[REQUIRED WORK]: Among the lines below, copy exactly those from the one with "Given: Click the HubSpot integration icon" through the one with "Task: Click external", counting both ends.

[Stored data]:
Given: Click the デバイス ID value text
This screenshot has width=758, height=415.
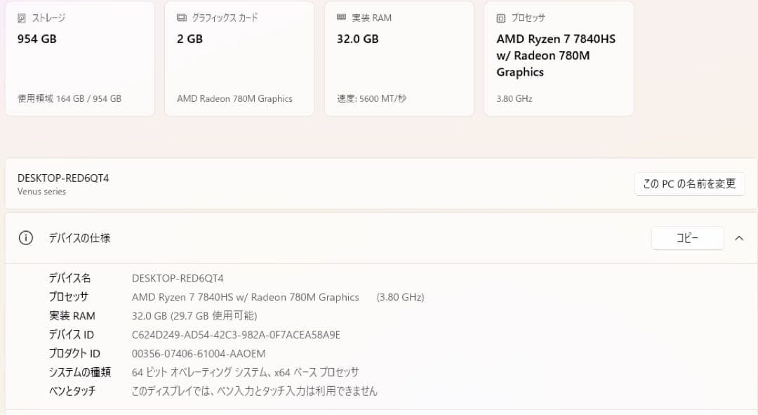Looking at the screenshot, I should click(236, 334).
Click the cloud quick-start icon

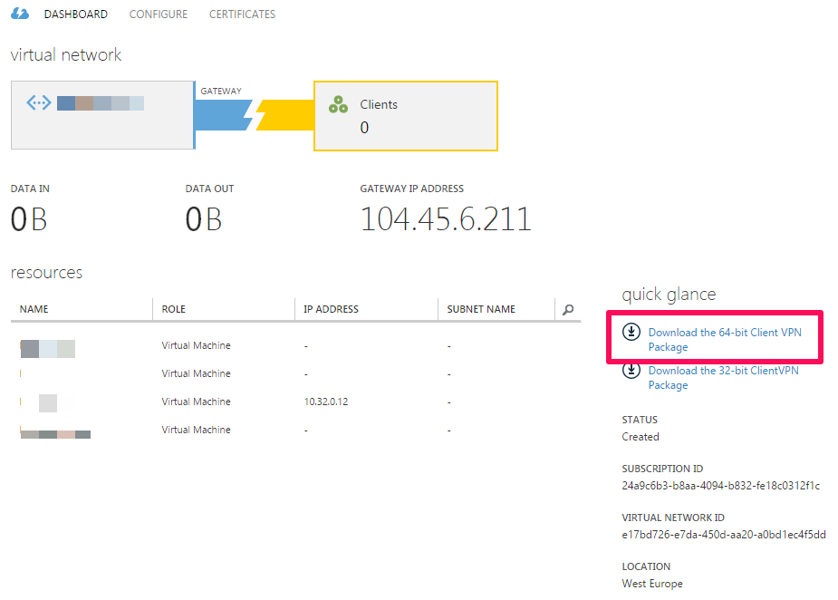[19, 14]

--

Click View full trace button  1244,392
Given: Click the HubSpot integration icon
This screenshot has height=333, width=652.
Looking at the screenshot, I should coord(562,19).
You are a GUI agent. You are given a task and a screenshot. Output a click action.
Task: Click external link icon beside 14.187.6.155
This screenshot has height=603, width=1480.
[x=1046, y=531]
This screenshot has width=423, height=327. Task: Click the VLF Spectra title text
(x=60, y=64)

[TASK RESULT]:
Given: Click the HubSpot integration icon
This screenshot has height=333, width=652.
Looking at the screenshot, I should coord(562,19).
You are a GUI agent. You are given a task and a screenshot. Output a click action.
Task: Click external link icon beside 14.187.6.155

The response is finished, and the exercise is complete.